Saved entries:
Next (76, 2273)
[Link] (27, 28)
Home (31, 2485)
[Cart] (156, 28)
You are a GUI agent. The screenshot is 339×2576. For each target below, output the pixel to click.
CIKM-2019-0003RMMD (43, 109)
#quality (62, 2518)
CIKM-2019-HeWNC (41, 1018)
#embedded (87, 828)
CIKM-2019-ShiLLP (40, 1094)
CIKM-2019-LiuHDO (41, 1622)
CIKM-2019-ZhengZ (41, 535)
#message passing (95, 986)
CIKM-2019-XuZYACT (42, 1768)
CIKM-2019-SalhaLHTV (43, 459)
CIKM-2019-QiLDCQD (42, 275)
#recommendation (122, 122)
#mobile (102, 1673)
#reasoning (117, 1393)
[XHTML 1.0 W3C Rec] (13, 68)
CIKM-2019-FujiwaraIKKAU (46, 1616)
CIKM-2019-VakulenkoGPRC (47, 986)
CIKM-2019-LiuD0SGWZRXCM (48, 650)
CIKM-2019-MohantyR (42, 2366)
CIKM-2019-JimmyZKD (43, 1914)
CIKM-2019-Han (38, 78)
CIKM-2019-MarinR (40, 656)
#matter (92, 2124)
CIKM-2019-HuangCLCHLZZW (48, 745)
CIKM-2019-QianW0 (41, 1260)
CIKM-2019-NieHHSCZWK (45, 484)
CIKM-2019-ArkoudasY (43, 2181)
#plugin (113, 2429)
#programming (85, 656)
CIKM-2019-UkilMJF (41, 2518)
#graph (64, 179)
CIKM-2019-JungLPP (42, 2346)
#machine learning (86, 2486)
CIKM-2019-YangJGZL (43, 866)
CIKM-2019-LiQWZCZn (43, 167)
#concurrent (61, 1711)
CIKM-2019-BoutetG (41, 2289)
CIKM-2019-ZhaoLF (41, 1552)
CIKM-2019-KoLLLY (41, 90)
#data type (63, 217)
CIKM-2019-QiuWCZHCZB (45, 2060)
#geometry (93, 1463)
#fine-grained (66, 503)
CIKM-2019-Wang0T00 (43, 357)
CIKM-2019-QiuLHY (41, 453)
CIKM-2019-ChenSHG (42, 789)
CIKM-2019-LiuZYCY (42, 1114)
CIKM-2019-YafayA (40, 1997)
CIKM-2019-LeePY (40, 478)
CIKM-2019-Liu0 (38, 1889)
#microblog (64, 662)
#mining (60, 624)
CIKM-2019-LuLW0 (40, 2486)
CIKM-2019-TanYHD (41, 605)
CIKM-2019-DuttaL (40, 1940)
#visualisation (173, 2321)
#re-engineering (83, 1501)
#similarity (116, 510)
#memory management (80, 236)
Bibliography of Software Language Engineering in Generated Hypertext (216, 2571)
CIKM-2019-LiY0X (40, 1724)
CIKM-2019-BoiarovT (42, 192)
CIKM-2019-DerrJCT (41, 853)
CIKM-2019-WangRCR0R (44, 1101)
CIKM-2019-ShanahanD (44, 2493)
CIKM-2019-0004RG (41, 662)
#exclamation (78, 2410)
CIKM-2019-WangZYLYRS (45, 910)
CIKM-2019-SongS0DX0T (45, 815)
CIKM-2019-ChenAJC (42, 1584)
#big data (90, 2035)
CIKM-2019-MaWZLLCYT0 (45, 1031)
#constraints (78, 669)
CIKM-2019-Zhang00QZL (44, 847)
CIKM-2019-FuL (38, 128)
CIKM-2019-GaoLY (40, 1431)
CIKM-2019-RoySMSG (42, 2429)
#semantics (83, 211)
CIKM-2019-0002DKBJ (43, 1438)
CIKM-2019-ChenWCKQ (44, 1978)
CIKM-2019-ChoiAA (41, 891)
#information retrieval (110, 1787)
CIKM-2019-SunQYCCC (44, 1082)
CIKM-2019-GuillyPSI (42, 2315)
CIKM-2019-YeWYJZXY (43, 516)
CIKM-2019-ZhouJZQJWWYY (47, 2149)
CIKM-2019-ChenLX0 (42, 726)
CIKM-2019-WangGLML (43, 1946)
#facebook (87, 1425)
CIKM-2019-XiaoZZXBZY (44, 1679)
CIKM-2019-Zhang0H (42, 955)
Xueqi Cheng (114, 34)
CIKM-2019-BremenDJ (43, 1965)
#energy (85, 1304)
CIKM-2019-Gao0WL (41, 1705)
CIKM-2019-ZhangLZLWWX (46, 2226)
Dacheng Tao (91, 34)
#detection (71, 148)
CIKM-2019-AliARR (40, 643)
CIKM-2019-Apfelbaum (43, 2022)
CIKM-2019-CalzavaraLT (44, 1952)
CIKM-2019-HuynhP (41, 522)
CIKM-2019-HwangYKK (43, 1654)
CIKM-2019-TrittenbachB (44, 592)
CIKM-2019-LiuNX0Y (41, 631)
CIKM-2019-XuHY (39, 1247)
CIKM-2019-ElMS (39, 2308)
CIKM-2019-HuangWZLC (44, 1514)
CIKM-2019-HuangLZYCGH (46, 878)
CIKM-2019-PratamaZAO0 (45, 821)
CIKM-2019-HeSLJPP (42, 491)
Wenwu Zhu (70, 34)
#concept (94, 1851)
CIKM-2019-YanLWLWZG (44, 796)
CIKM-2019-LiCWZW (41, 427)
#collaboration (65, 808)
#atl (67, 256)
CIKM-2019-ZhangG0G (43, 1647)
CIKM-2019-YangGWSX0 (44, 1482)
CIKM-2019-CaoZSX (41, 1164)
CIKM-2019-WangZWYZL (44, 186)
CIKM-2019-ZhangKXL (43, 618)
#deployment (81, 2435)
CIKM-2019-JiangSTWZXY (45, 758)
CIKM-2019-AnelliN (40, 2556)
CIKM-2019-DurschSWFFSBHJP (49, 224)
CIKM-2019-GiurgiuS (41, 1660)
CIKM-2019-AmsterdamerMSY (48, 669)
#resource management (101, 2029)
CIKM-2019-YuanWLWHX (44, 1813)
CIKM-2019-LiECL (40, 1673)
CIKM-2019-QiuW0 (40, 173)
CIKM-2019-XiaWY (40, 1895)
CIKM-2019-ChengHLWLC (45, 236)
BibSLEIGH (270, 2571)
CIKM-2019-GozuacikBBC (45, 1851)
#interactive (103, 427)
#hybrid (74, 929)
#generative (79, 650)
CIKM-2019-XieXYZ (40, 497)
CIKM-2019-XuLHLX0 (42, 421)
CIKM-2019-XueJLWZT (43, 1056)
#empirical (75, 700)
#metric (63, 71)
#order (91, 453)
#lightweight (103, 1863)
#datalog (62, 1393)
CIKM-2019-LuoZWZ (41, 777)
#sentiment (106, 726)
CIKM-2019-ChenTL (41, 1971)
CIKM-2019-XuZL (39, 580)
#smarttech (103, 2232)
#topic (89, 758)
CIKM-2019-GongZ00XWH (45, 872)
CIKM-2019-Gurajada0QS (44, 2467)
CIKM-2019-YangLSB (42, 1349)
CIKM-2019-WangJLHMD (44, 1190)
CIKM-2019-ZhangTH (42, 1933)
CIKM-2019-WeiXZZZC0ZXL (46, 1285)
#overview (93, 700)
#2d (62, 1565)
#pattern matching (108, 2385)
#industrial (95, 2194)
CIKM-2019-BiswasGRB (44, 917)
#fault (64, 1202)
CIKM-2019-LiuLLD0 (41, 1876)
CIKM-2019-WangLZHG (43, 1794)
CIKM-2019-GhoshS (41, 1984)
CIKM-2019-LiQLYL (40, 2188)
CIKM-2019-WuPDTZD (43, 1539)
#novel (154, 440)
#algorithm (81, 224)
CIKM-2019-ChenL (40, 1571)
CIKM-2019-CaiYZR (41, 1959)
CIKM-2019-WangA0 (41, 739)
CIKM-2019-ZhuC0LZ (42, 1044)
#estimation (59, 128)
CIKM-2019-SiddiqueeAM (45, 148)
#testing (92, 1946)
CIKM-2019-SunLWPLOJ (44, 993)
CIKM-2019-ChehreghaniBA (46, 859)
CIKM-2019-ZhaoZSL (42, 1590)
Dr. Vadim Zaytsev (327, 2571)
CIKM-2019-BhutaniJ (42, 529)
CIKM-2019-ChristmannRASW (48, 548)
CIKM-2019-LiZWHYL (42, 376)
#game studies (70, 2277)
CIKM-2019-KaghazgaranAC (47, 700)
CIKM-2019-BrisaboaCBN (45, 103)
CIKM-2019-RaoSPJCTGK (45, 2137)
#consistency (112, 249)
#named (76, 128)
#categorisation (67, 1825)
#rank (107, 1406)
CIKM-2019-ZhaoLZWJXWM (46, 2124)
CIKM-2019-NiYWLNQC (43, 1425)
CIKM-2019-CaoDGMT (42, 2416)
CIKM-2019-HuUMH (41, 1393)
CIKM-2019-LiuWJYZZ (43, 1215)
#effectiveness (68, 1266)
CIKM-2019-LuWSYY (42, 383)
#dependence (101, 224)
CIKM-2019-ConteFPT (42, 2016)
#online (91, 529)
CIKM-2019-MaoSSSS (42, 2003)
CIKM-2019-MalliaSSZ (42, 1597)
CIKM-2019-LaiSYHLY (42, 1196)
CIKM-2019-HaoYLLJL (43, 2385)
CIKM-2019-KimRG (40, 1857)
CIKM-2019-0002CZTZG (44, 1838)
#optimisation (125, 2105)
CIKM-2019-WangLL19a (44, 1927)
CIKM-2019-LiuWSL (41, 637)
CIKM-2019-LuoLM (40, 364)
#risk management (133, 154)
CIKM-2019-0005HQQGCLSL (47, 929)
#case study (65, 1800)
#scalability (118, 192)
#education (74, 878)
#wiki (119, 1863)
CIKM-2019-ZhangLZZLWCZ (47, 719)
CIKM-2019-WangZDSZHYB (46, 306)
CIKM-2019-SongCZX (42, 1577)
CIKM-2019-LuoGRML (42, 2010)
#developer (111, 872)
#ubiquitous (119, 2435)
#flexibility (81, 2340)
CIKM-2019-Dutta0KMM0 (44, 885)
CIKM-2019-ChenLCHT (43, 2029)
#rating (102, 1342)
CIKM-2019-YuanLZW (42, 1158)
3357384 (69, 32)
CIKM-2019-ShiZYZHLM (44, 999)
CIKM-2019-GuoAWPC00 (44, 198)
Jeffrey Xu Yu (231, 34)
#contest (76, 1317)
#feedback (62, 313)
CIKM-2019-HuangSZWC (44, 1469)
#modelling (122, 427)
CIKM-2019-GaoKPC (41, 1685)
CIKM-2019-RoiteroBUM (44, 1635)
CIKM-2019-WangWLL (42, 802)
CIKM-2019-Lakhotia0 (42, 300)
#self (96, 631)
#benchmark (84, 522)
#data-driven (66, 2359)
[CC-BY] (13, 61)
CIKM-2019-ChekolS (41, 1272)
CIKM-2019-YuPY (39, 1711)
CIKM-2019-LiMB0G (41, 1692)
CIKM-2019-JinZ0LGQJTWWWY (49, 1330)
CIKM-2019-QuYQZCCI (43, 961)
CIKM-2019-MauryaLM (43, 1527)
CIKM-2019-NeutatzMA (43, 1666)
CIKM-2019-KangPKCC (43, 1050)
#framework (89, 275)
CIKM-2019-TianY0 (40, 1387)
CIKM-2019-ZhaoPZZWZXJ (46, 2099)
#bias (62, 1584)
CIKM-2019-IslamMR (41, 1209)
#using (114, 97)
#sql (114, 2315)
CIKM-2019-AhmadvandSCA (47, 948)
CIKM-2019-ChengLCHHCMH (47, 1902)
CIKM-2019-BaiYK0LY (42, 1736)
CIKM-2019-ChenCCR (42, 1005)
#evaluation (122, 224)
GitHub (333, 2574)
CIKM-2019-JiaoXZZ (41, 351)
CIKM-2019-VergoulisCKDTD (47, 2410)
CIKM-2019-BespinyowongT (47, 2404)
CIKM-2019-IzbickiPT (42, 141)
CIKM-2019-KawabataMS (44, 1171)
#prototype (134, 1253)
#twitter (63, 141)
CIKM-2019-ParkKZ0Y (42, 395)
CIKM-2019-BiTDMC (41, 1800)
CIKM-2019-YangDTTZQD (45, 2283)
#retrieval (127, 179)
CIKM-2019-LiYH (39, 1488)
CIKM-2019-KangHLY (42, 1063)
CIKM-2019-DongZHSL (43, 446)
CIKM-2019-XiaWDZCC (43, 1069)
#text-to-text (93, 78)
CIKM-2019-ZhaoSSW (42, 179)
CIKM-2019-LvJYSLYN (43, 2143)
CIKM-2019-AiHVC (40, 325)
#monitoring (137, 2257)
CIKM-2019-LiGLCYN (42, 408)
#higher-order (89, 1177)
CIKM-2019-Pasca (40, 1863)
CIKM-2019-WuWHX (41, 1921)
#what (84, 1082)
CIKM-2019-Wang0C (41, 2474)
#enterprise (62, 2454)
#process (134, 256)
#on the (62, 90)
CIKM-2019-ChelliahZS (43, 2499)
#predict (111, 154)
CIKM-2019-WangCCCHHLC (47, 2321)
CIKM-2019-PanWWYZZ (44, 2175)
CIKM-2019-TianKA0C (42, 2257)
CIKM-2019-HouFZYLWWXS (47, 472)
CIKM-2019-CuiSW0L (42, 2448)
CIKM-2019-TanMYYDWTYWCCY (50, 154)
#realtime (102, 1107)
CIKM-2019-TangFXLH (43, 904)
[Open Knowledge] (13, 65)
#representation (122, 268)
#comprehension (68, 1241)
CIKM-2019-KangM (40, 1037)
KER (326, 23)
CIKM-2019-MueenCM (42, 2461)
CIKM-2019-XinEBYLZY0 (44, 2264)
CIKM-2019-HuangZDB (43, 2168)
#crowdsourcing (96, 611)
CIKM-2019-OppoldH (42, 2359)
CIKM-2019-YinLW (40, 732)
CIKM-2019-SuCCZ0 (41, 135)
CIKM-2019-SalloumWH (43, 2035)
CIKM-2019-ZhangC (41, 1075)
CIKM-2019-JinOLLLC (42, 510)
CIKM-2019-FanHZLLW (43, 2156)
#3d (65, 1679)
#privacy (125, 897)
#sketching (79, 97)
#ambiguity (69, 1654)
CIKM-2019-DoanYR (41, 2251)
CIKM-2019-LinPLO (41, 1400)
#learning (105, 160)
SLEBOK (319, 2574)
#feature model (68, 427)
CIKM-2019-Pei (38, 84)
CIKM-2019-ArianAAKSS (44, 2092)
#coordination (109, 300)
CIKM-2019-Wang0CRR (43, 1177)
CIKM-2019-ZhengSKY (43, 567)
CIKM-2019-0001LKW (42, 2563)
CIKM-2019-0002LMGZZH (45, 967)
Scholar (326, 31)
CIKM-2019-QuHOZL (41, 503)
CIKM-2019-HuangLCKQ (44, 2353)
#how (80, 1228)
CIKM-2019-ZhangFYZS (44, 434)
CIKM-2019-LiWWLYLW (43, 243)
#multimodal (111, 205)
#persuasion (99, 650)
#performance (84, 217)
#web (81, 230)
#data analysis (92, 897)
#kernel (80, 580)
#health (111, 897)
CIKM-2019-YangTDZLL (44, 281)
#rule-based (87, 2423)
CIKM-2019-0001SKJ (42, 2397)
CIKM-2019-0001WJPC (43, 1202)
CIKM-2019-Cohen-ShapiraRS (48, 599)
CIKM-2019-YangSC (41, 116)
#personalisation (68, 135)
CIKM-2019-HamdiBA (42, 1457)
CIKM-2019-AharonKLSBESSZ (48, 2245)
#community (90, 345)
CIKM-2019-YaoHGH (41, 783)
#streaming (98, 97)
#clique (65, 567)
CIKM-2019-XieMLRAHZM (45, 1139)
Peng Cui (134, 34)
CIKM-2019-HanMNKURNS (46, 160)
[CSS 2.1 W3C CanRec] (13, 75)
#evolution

**Task prompt:**
Reproduce exactly the entries above, limited to the lines from the one with "CIKM-2019-LiWWLYLW (43, 243)" through the one with "CIKM-2019-0001SKJ (42, 2397)", both included.

**Your response:**
CIKM-2019-LiWWLYLW (43, 243)
#multimodal (111, 205)
#persuasion (99, 650)
#performance (84, 217)
#web (81, 230)
#data analysis (92, 897)
#kernel (80, 580)
#health (111, 897)
CIKM-2019-YangTDZLL (44, 281)
#rule-based (87, 2423)
CIKM-2019-0001SKJ (42, 2397)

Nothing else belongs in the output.